YOUR GOAL
Begin with the line containing "Web (578, 2129)" and reproduce it and all later lines exactly, through the last line of the records. Add nothing else.

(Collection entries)

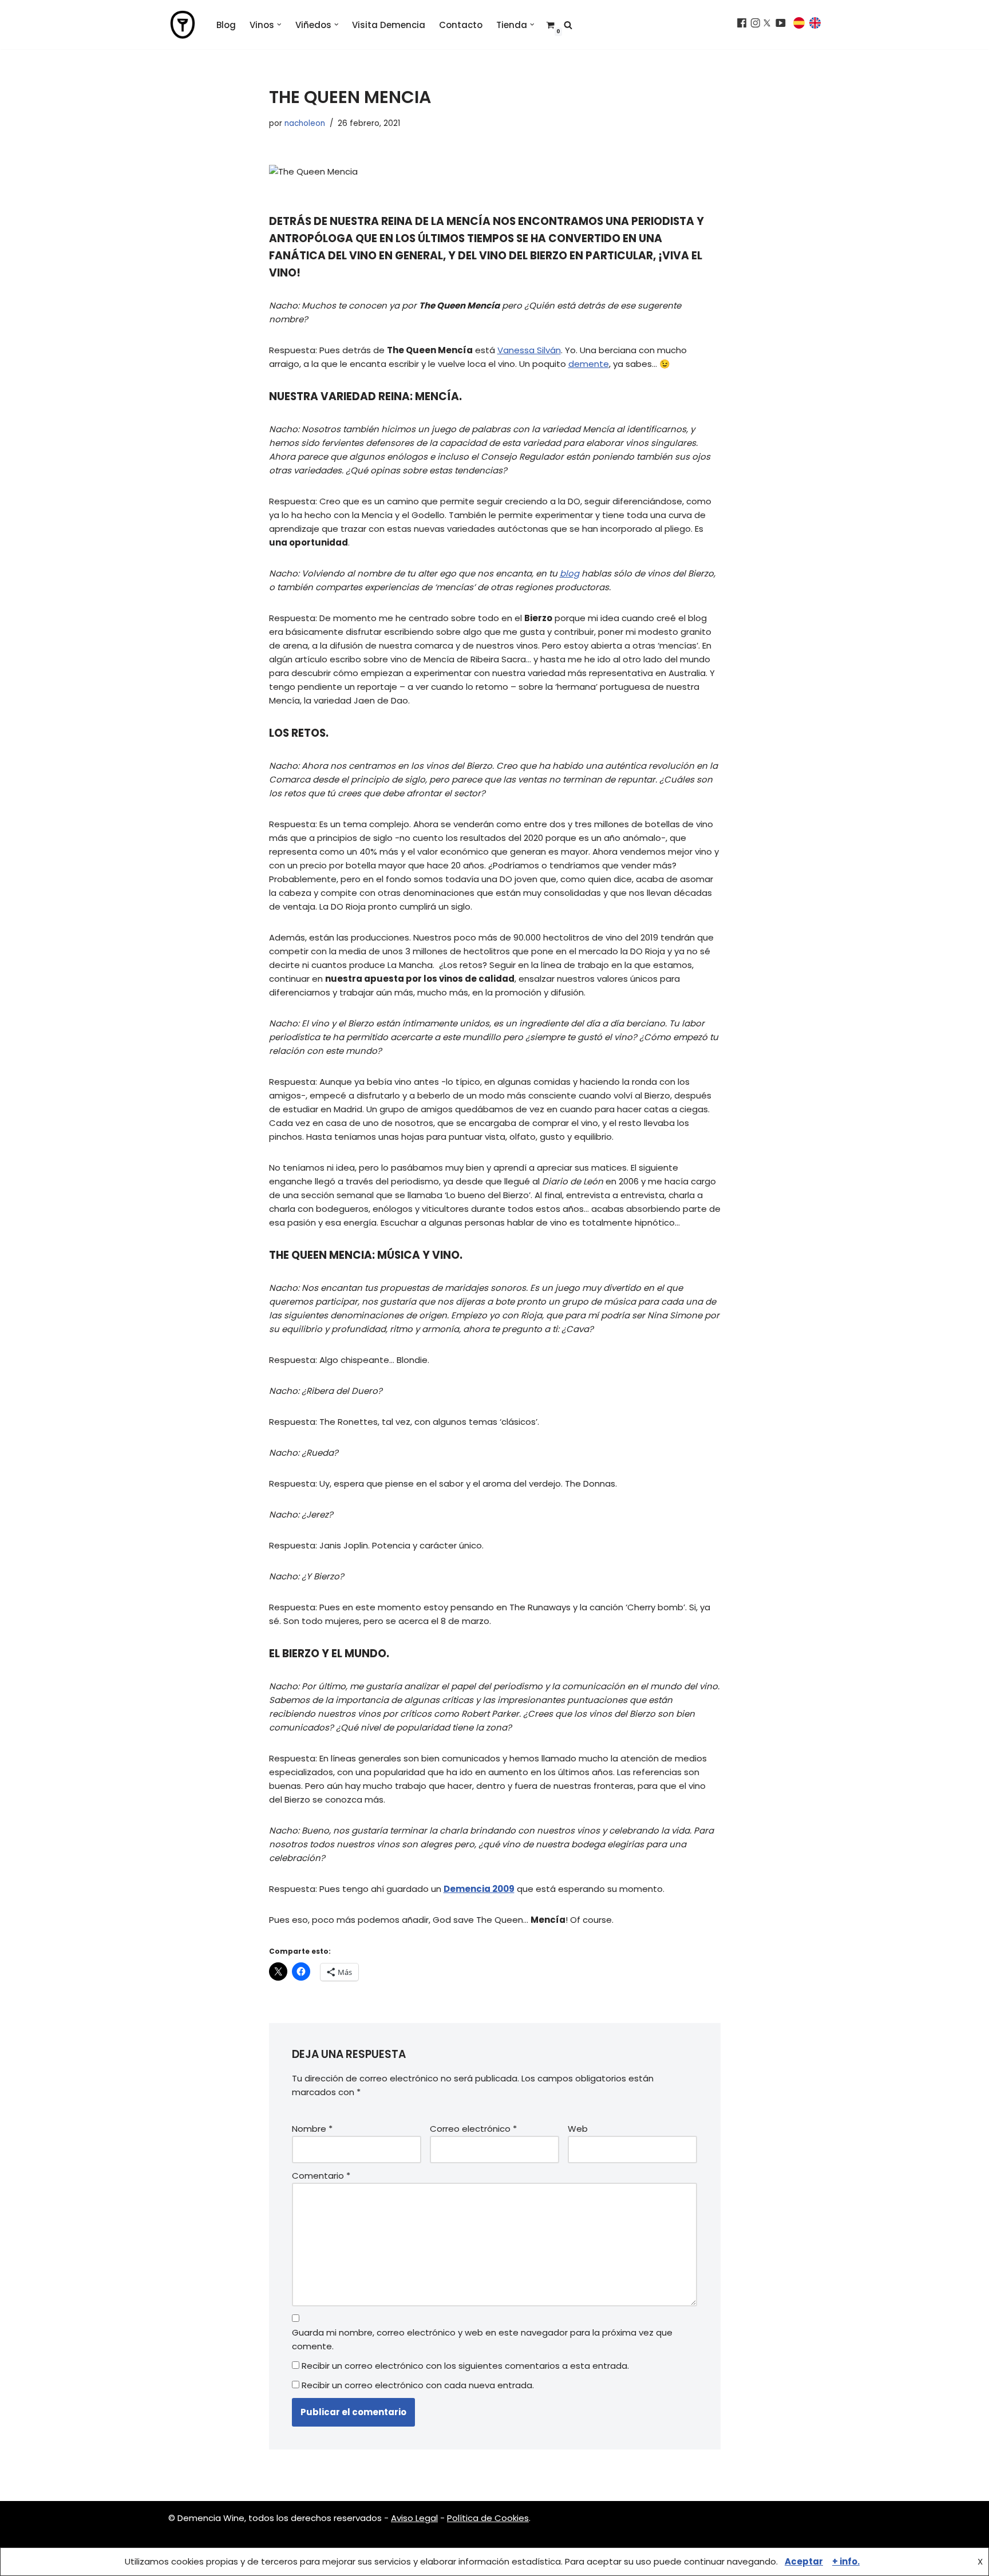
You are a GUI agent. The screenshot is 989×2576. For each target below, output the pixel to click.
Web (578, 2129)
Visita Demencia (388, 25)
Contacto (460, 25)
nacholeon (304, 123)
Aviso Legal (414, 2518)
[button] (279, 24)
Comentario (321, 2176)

EXERCISE SOLUTION
Web (578, 2129)
Visita Demencia (388, 25)
Contacto (460, 25)
nacholeon (304, 123)
Aviso Legal (414, 2518)
[button] (279, 24)
Comentario (321, 2176)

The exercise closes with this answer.